The paper contains a valuable review of “related party transactions,” that is, financial self-dealing in the private entities that receive public funding in the U.S. and Great Britain.
Charter Schools, Academy Schools, and Related-Party Transactions: Same Scams, Different Countries
Preston C. Green III and Chelsea E. Connery
Academies were first introduced in 2000 as the City Academy Program. 34 City academies were to
replace locally run schools in urban areas that were deemed to be failing by the school inspection
body Ofsted, or that were underachieving. The Education Act 2002 permitted academies to open
outside of urban areas.
Eight years later, Parliament enacted the Academies Act 2010. This statute extended the academy
option, until then limited to struggling schools, to include successful schools at both the primary
and secondary levels. The government financed conversion costs and provided considerable
financial incentives to encourage schools to convert. The number of academies increased
dramatically as a result of these policy changes. In 2010, there were 203 academies throughout
England, all of them serving secondary schools with high proportions of disadvantaged students.40
As of September 2018, there were 8,177 academies, constituting 36% of England’s state funded
schools. About 66% of England’s secondary schools and 30% of its primary schools have achieved
academy status.
“Because our review has found such remarkable similarities between the monitoring systems for charter schools and (British/Wales) academies, it is unsurprising that the recommendations for improving these monitoring systems are so similar.”
This is an amazing report with legal citations and parallels in the absence of oversight of chartering here and across the pond.
Whether managements are CMOs, EMOs, ATs or MATs, all privatization of education demands rules and regulations. Both nations are learning the hard way that the free market cannot monitor its own actions, and it will always put profit as their first priority. Lack of oversight and accountability ultimately leads to corruption and misuse of public funds.
The authors conclude, both the U.S. and Britain have been “bedeviled”.
“Bedeviled!” Perfect description.
I remember when British Primary Schools were good … then Thatcher and Reagan came along.
America and Great Britain haven’t recovered from this “DUO.”
the perfect refrain for describing Before and After: then Thatcher and Reagan came along…
I began designing & teaching an early-lang-learning [Fr & Sp] program to local PreK’s as a free-lance enrichment teacher in 2001. I was spurred by research showing that the 2.5-5yo window is when audio-neural connections are at prime bldg capacity– meaning kids at that age can acquire authentic accent & don’t forget it– as well as other research showing those who begin acquiring a 2nd lang while young [when brain still primed to easily acquire syntax of any lang] will much more easily acquire additional langs at later ages.

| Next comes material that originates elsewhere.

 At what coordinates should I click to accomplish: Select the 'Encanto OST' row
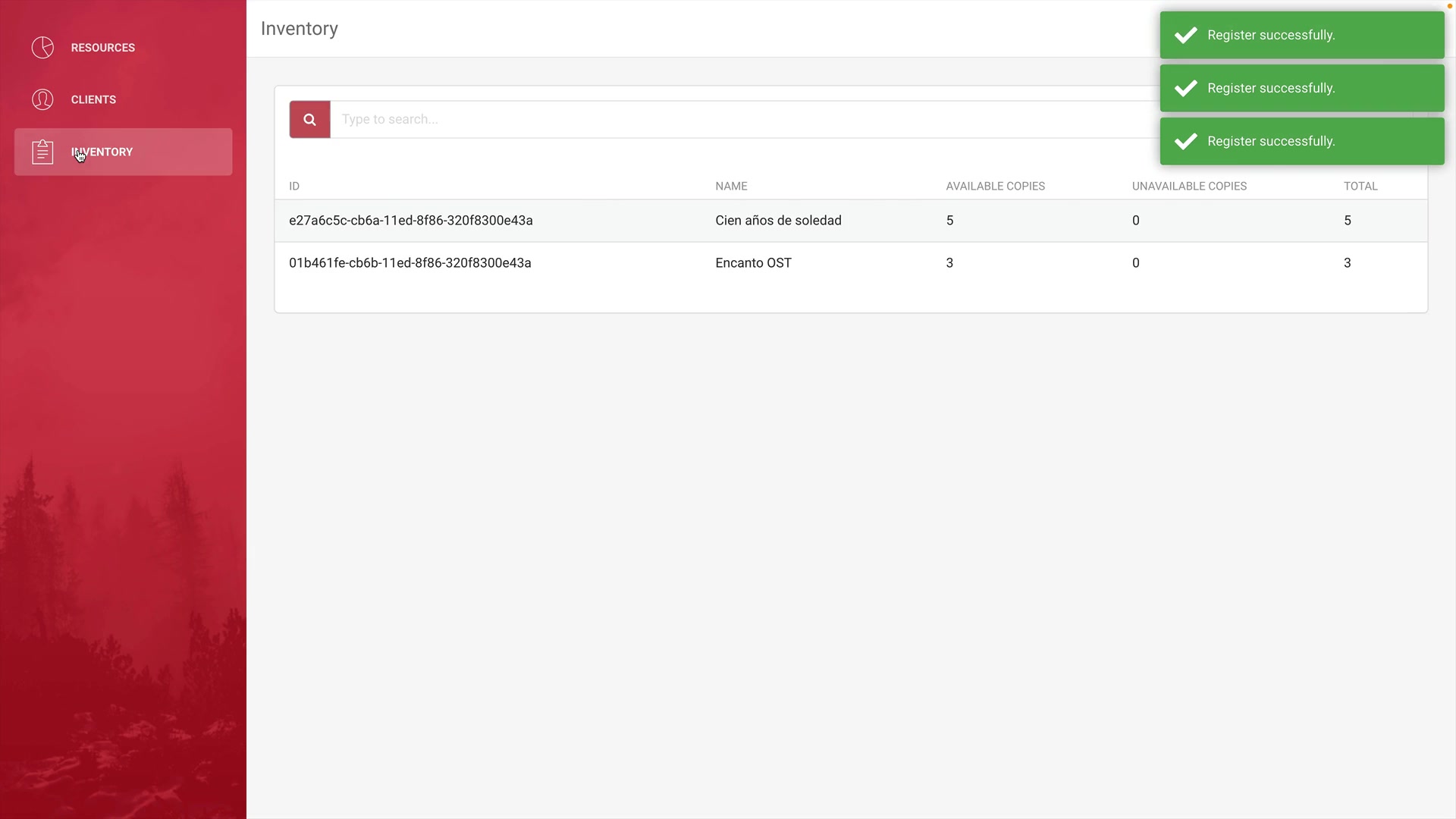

Much of this research was developed in Europe during the flowering of the EU community. They had motive and mission to spread multilingualism as a path to multiculturalism. Of the EU communities this mission was most challenging to the UK, which due to geography was less multilingual, but they embraced it in the ’90’s, & were developing innovative ways to teach L2 to youngest schoolers.

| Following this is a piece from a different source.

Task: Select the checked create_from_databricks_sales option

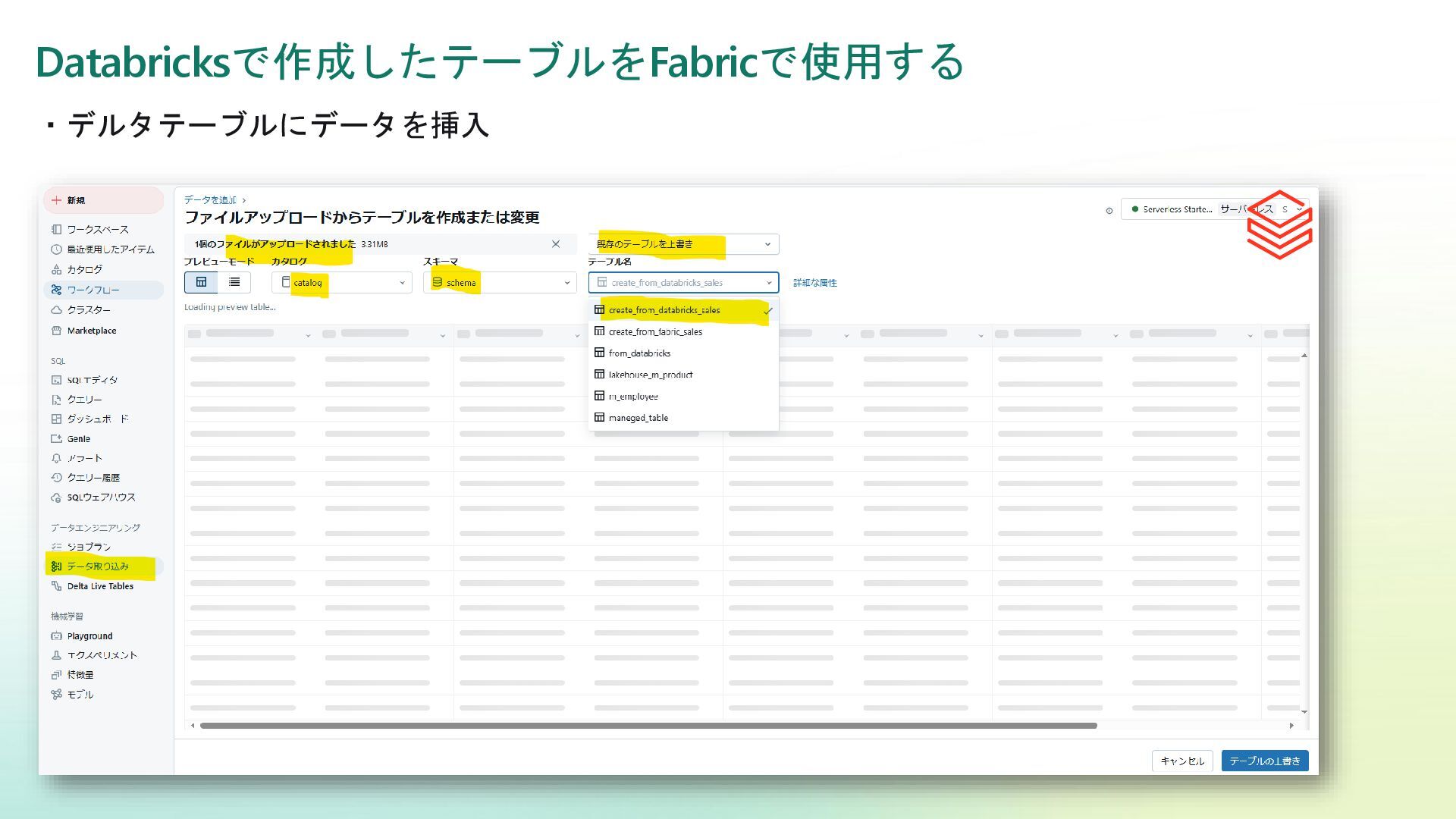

Meanwhile back in the USA we were terribly lagging, & tho there was interest in early-lang-learning due to incipient globalism– and even legislative moves to start teaching for-lang at maybe K or at least 2nd-3rd grade in some states (incl mine)– there were no age-approptiate matls available. During those first yrs I depended heavily on the UK’s CILT (natl centre for languages– who knows what CILT even stood for? The site was archived in 2010), which was then a busy hive for bringing monolingual cultures like UK (& US) into the 21stC. I got gobs of free matls & inspired input from UK teachers in early 2000’s.

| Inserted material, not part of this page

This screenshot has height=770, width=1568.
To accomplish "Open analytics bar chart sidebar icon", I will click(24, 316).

Sadly, as conservative parties took over UK parliament, all that activity was shut down. UK schools were privatizing, & backlash against EU multiculturalism/ trade was gathering: you could tell. As govt funding for early-language learning was shut down, there was a year or two when the best, previously-free district websites put up paywalls for their [amazing] resources, then went dark. For a while, all the FL teachers [govt funding yanked] tried free-lancing, peddling their lesson-plans/ matls for a pittance– then their govt-funded website was shut down & “archived” (good luck accessing the archive). Today you can’t even find the longtime BBC-funded FL animated games/ lessons– gone.